Performance Issue - Device Discovery Delayed
Incident Report for Auvik Networks Inc.
Postmortem

Performance Disruption - Delays with New Device Discovery

Root Cause Analysis

Duration of incident

Discovered: Apr 25, 2024 14:00- UTC
Resolved: Apr 26, 2024 01:30- UTC

Cause

Changes were placed into production to address findings from the Auvik March 15, 2024, incident. The changes were not behind a feature flag to prevent them from affecting production data.

Effect

The changes were not granted proper permissions, which caused a data crash loop. This delayed newly discovered devices.

Action taken

All times in UTC
04/24/2024

14:00-17:30 - Updated code merged into production code to address the bug discovered in the Auvik March 15, 2024, incident.

4/25/2024

14:35 - An approved tenant migration causes a crash loop of data for newly discovered devices.
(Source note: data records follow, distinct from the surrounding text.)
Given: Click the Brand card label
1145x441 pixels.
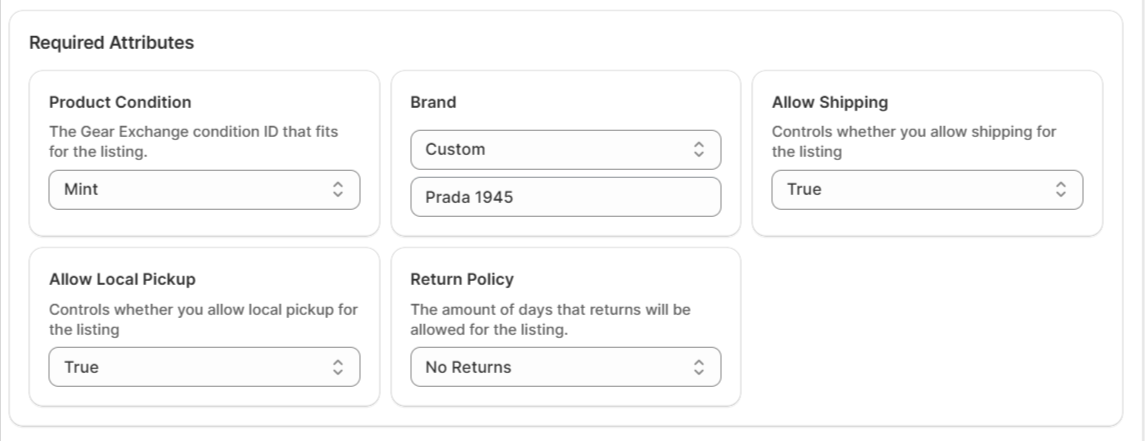Looking at the screenshot, I should (433, 102).
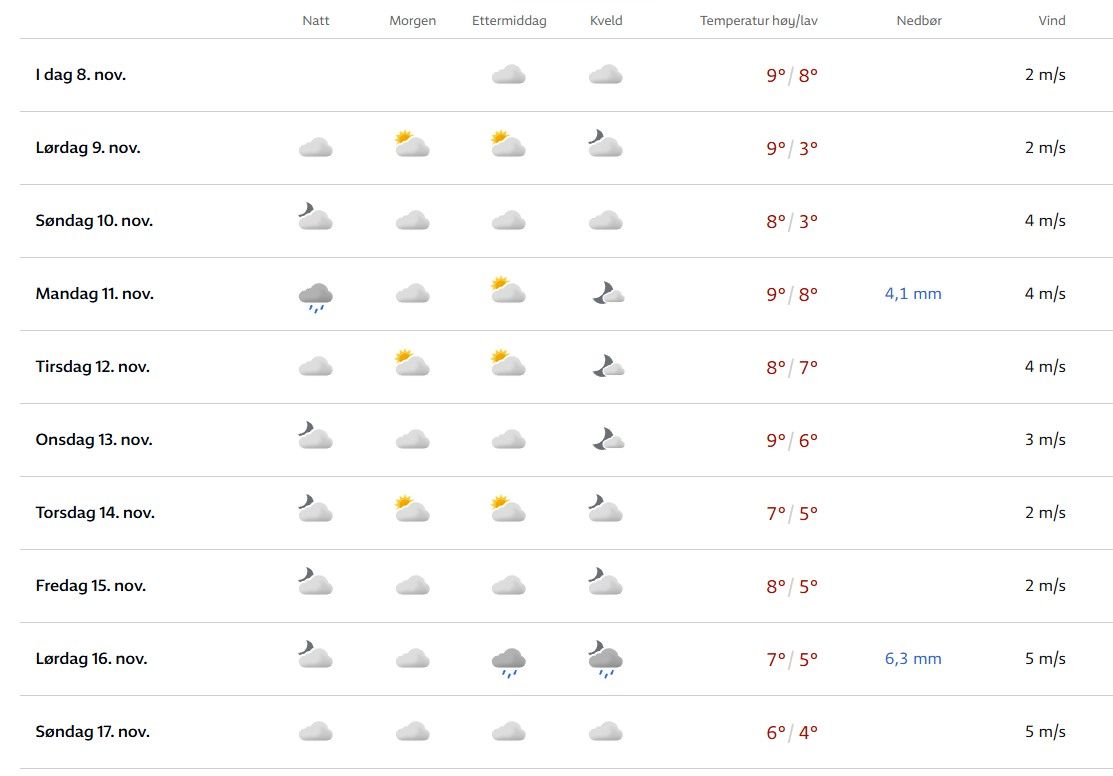Viewport: 1113px width, 776px height.
Task: Click Torsdag 14. nov. afternoon sun-cloud icon
Action: (x=509, y=511)
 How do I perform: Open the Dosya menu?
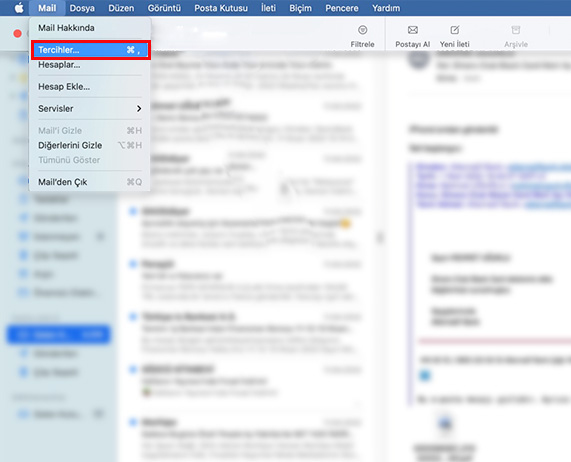click(x=82, y=8)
18:04 - The Auvik engineering team responsible for the implemented change is made aware of the crash loop and delay in rendering new devices in the product.

18:17 - Engineering determines the cause of the crash loop and adjusts permissions for the implemented changes.
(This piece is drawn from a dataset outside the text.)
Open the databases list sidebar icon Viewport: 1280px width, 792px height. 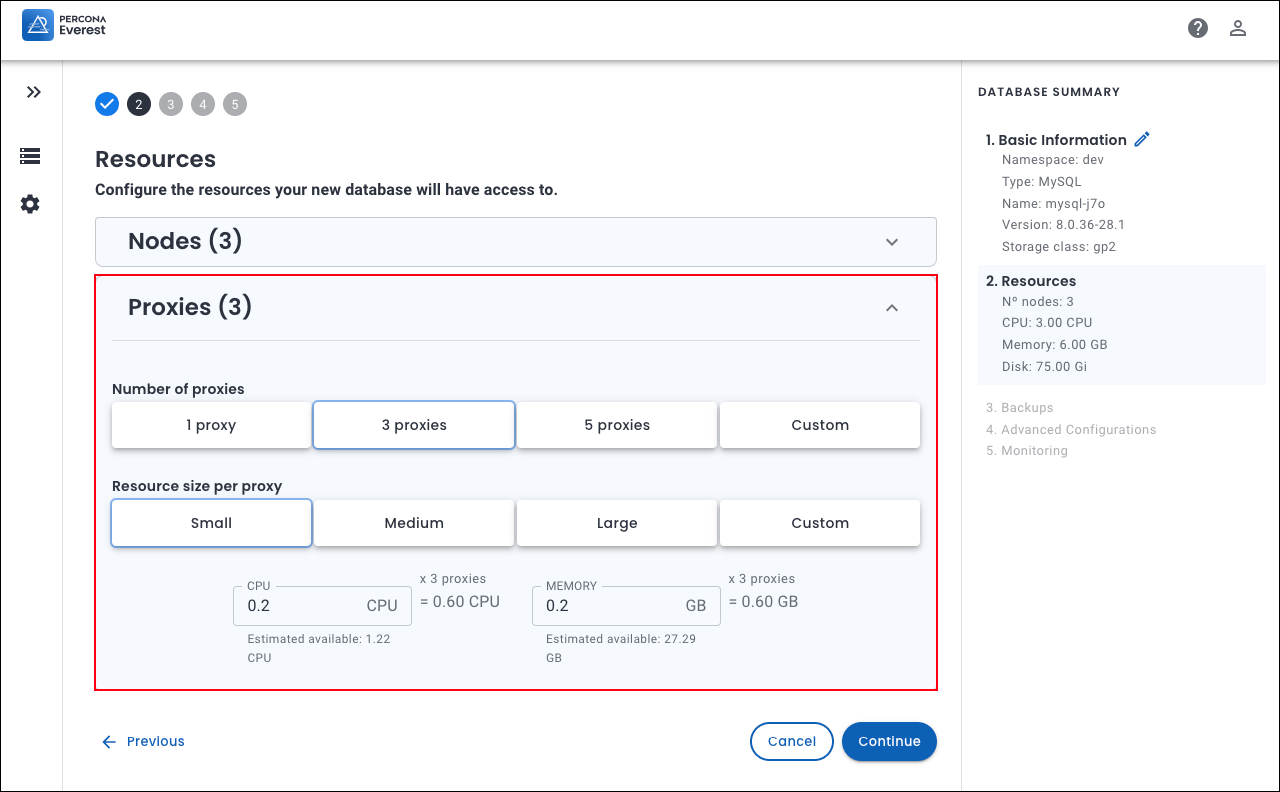[30, 156]
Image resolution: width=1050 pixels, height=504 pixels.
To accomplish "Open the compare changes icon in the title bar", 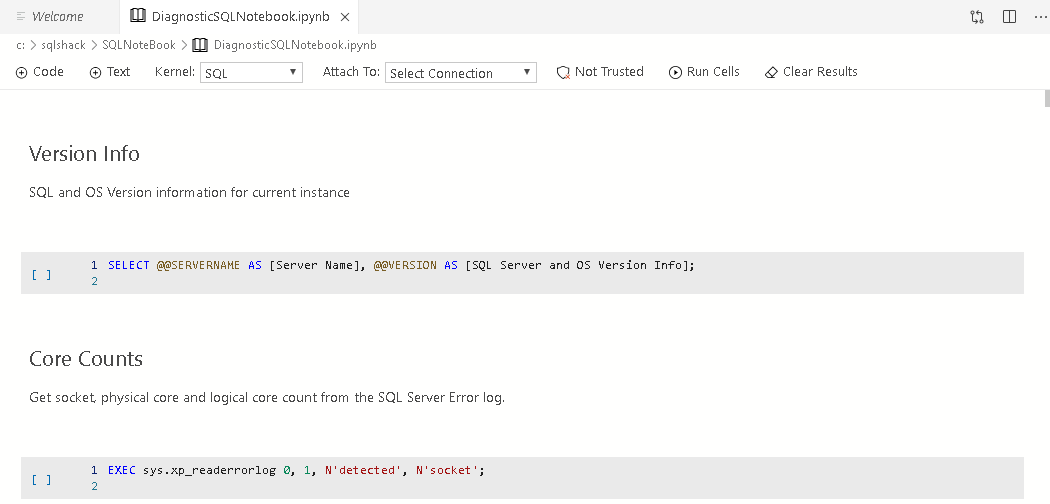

18:23 - The changes implemented for permissions have the desired effect, and consumer lag begins to improve. Data will be delayed as the lag catches up to the live production data.

4/26/2024

01:30 - Consumer lag fully recovers, and all data is current. The incident is closed.

Future consideration(s)

  • Changes have been implemented to adjust service account permissions for improvements to code automatically.
  • An internal review was performed on the review of code changes and approval processes for production.
  • Adjustments to internal alerting are reviewed to highlight the prioritization of production-impacted changes.
Posted May 08, 2024 - 09:43 EDT

Resolved
The delay for device discovery has been resolved. The source of the performance impact has been addressed, and performance should again be optimal.

A Root Cause Analysis (RCA) will follow after completing a full review.
Posted Apr 25, 2024 - 21:36 EDT
Monitoring
We’ve identified the source of the performance issue with delays in new device discovery and are monitoring the situation. We've implemented the fix and are waiting for device information to catch up in the system. As the lag catches up, we expect to be back to optimal performance in a few hours. We’ll keep you posted on a resolution.
Posted Apr 25, 2024 - 14:49 EDT
Identified
We’ve identified the source of the performance issue in the discovery of new devices. We are working to restore optimal service as quickly as possible.
Posted Apr 25, 2024 - 14:30 EDT
This incident affected: Network Mgmt (my.auvik.com, us1.my.auvik.com, us2.my.auvik.com, us3.my.auvik.com, us4.my.auvik.com, eu1.my.auvik.com, eu2.my.auvik.com, au1.my.auvik.com, ca1.my.auvik.com, us5.my.auvik.com).